Gerome Kamrowski was born in Warren, Minnesota in 1914 and studied with Hans Hofmann at the Art Students League. He was employed by the WPA and studied under Hans Hofmann at the Art Students League during the Great Depression. He exhibited in early American Abstract Artists (AAA) shows in the late 1930s and lived and worked among other artists influenced by Surrealism and the European emigrés fleeing Nazism. These included William Baziotes, Peter Busa, Jackson Pollock, David Hare, Robert Motherwell, and Roberto Matta. In the winter of 1939-40, the artist collaborated with Jackson Pollock and William Baziotes on one of the world’s first drip paintings, which was pivotal in the transition from Surrealism to Abstract Expressionism.

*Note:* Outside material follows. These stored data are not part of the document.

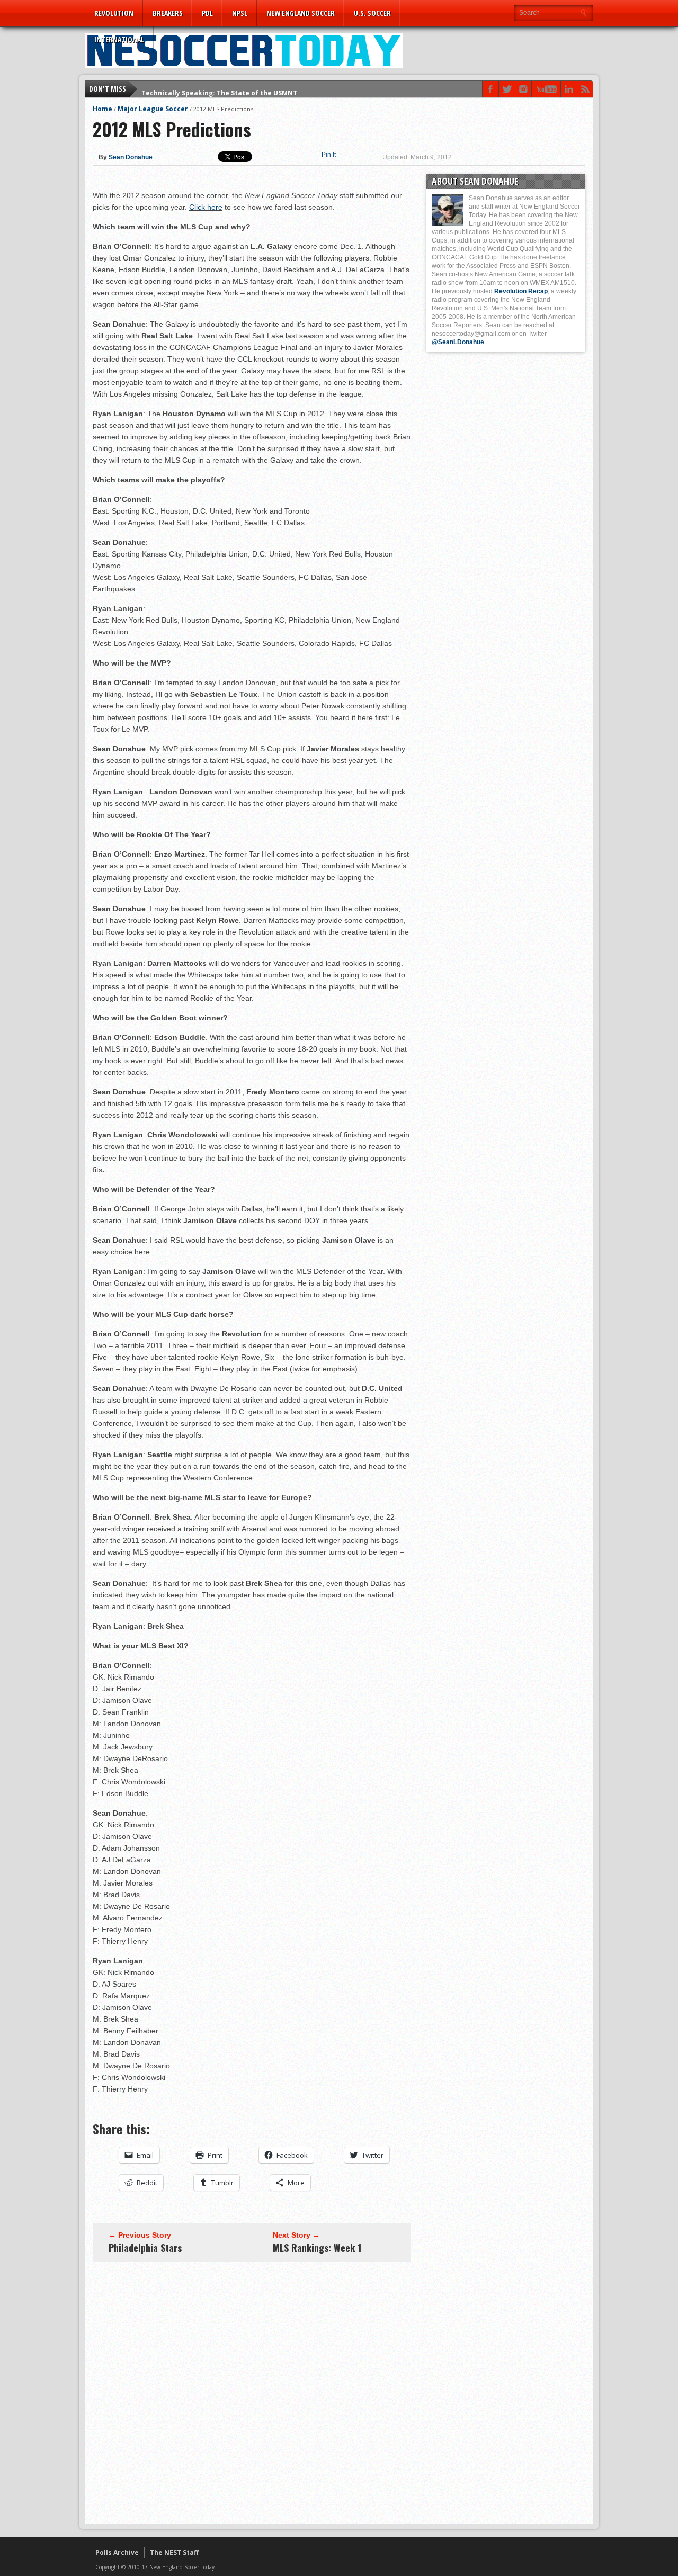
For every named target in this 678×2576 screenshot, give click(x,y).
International (119, 39)
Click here (205, 207)
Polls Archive (117, 2552)
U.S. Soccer (372, 13)
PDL (207, 13)
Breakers (168, 13)
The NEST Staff (174, 2552)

In 1946, Kamrowski relocated back to the midwest to Ann Arbor, Michigan to teach at the University of Michigan School of Art. It was a career that would span thirty-eight years and would encourage countless others, such as Mike Kelley, to push their artistic boundaries. Yet this professorship largely removed the artist from the geographic and financial center of the art world, and this exhibition is the first solo presentation of the artist’s work in New York since 2004.
“I don't like to put labels on my sculptures or my paintings,” Kamrowski remarked. “I don't like to say they're surrealist, or cubist, or whatever. I hope my art puts people in a certain frame of mind, and that it isn't just intellectual. I hope they feel a certain way, maybe happy. When you see the Grand Canyon or the ocean, you must feel a certain way. There are no labels for that.”